### EXCERPTED RECORDS
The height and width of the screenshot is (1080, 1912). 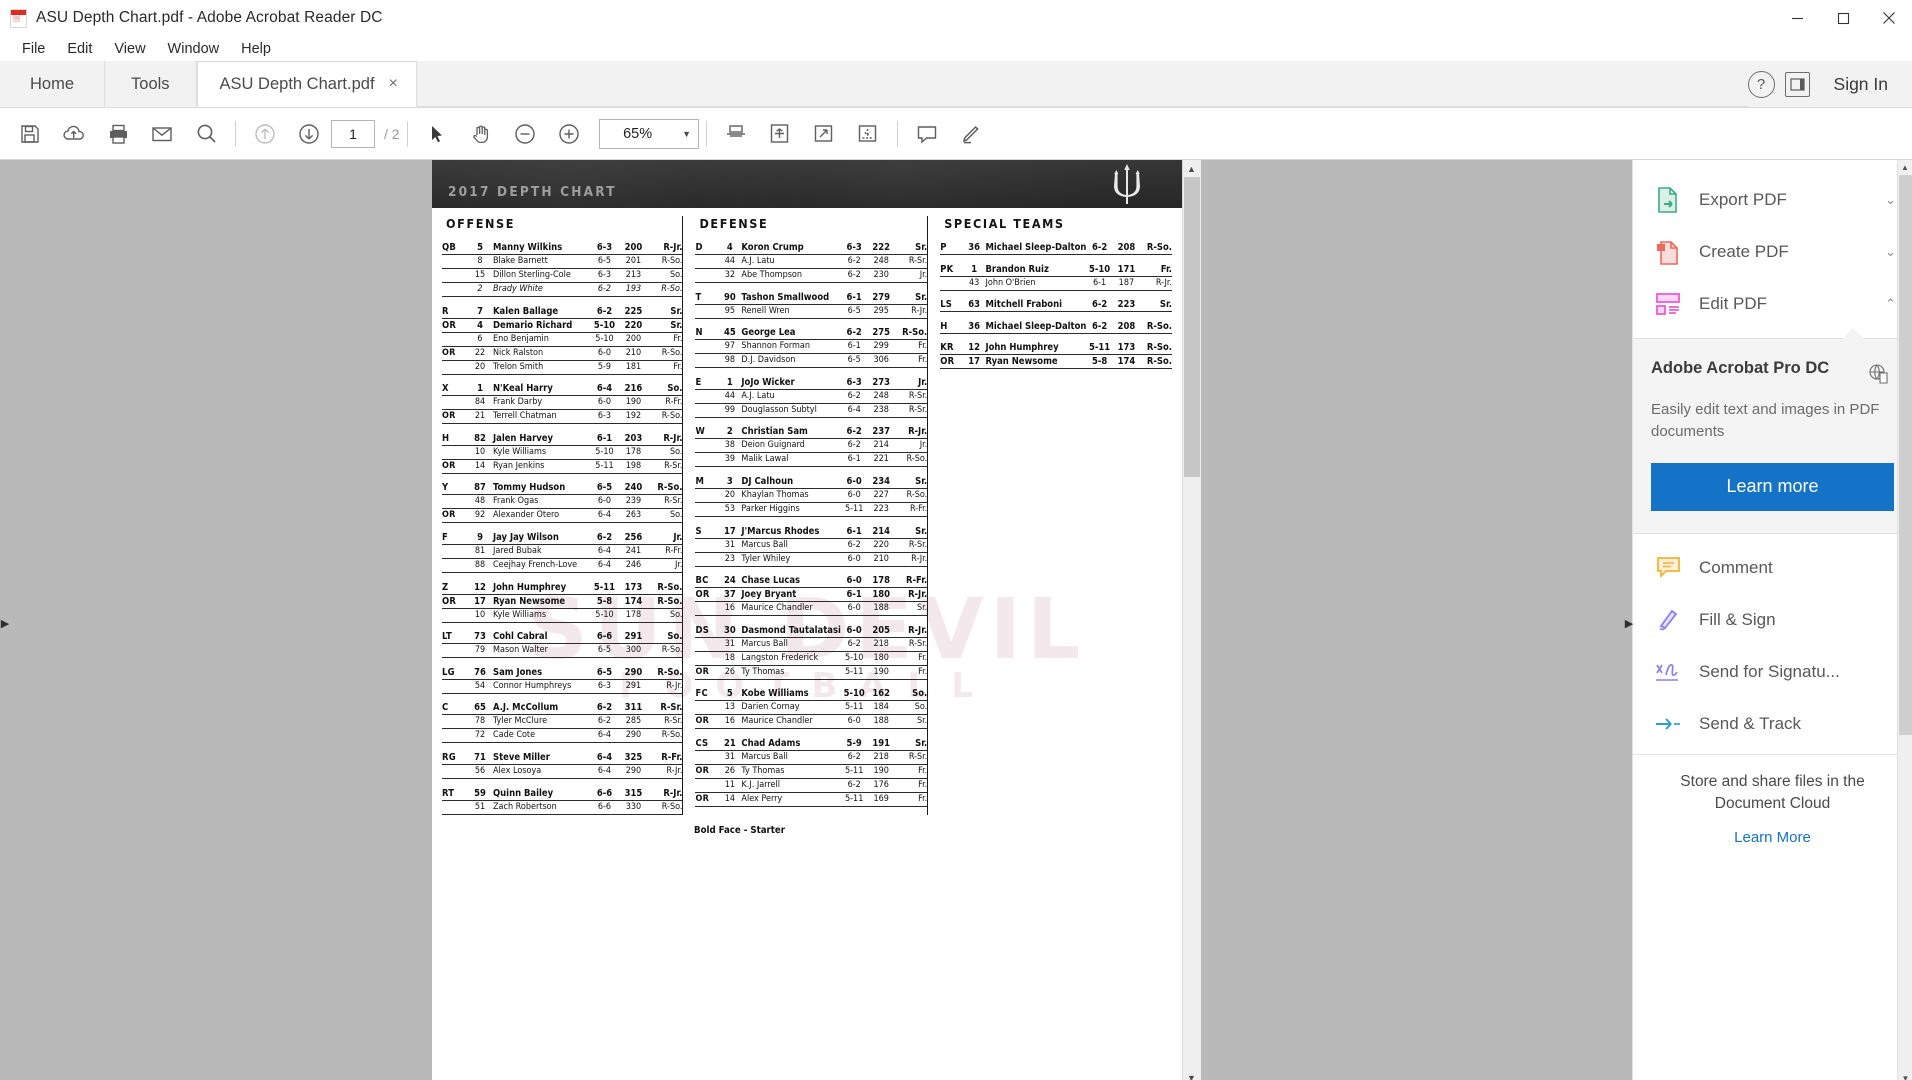 I want to click on tool-edit-pdf: Edit PDF ⌃, so click(x=1772, y=304).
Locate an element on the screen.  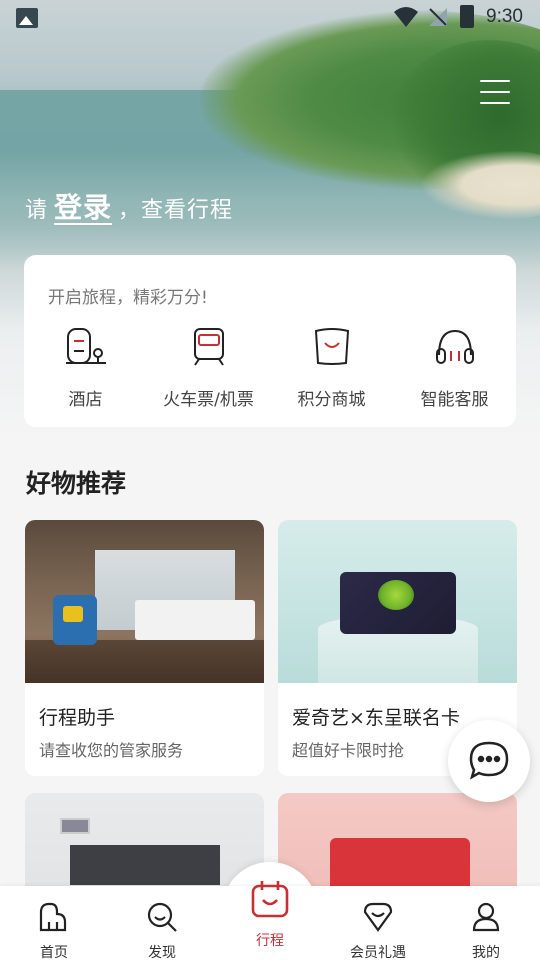
tab-profile: 我的 is located at coordinates (486, 923).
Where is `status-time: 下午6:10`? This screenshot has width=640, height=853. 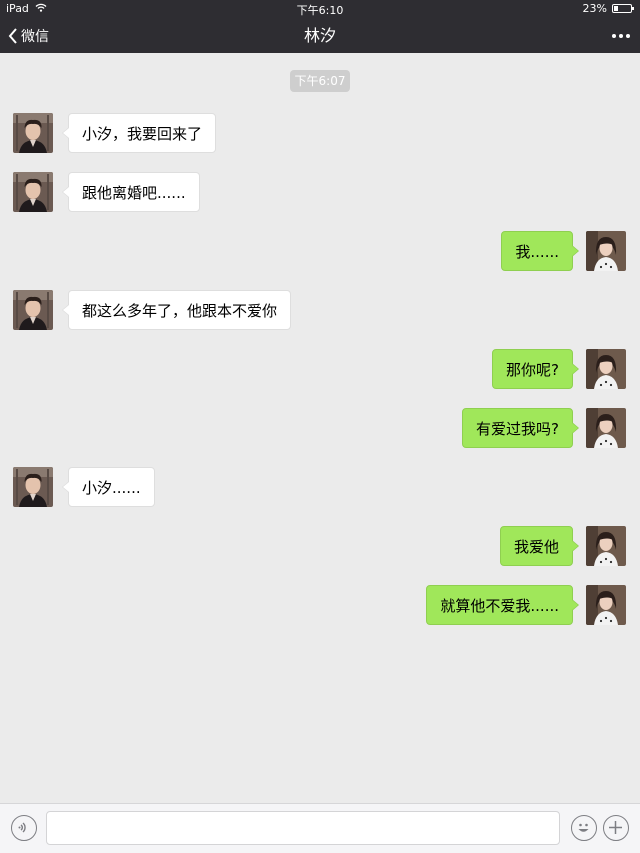
status-time: 下午6:10 is located at coordinates (320, 10).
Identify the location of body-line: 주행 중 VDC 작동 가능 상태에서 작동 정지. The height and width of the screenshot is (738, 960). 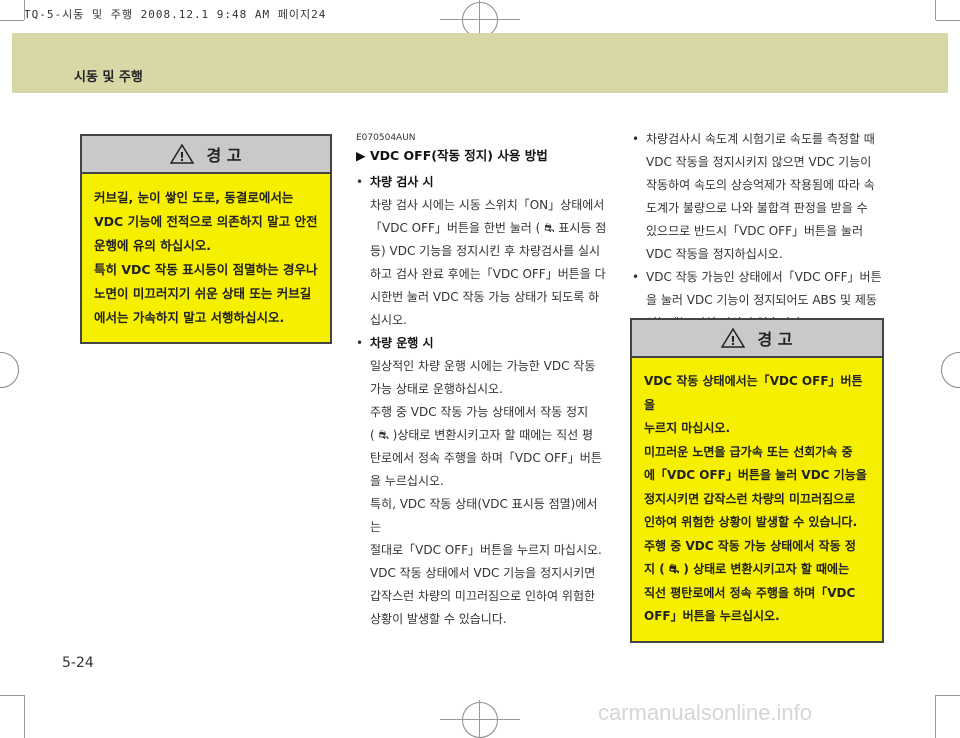
(480, 412).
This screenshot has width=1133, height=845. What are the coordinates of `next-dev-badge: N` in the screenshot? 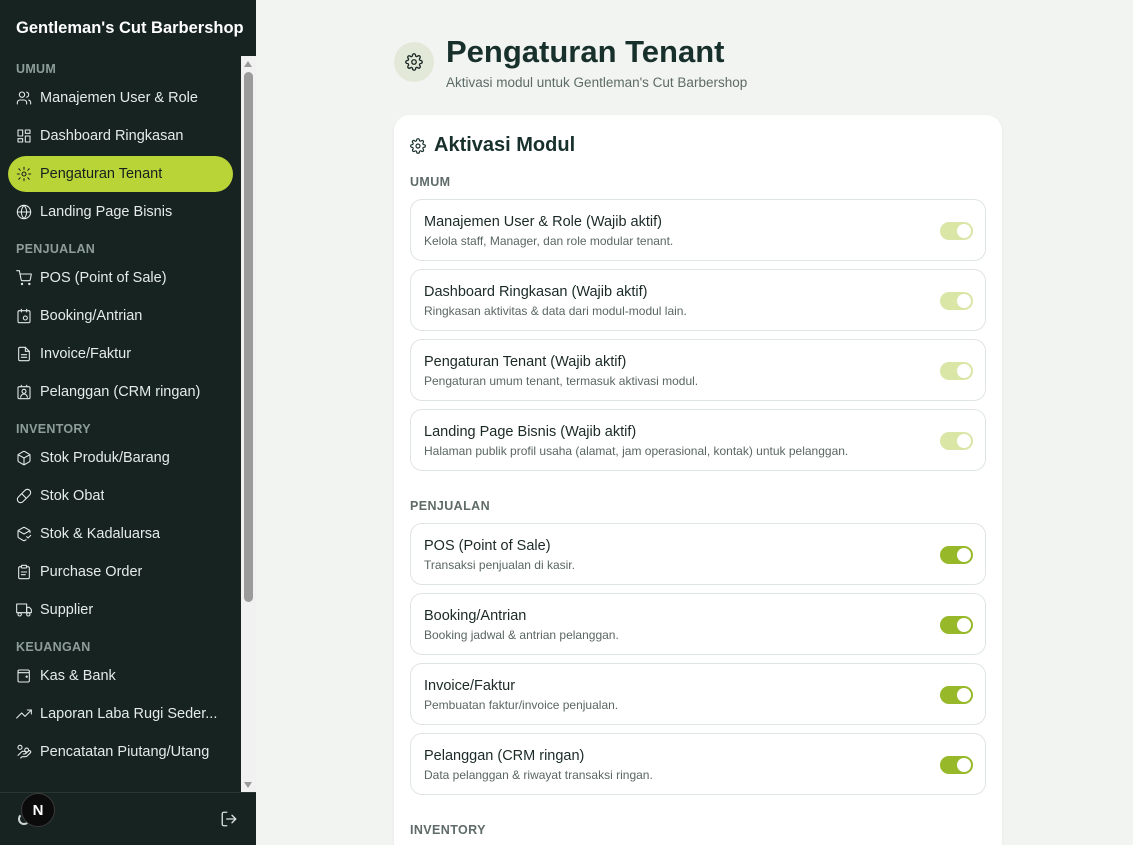 It's located at (38, 810).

### WORK REQUIRED
Write out the stretch from the line containing "Locate an element on the screen." through the line containing "(480, 412).", leaving the pictures out.

### RESULT
Locate an element on the screen.  
tab-profile: 我的 is located at coordinates (486, 923).
Where is `status-time: 下午6:10`? This screenshot has width=640, height=853. 
status-time: 下午6:10 is located at coordinates (320, 10).
Identify the location of body-line: 주행 중 VDC 작동 가능 상태에서 작동 정지. The height and width of the screenshot is (738, 960). 
(480, 412).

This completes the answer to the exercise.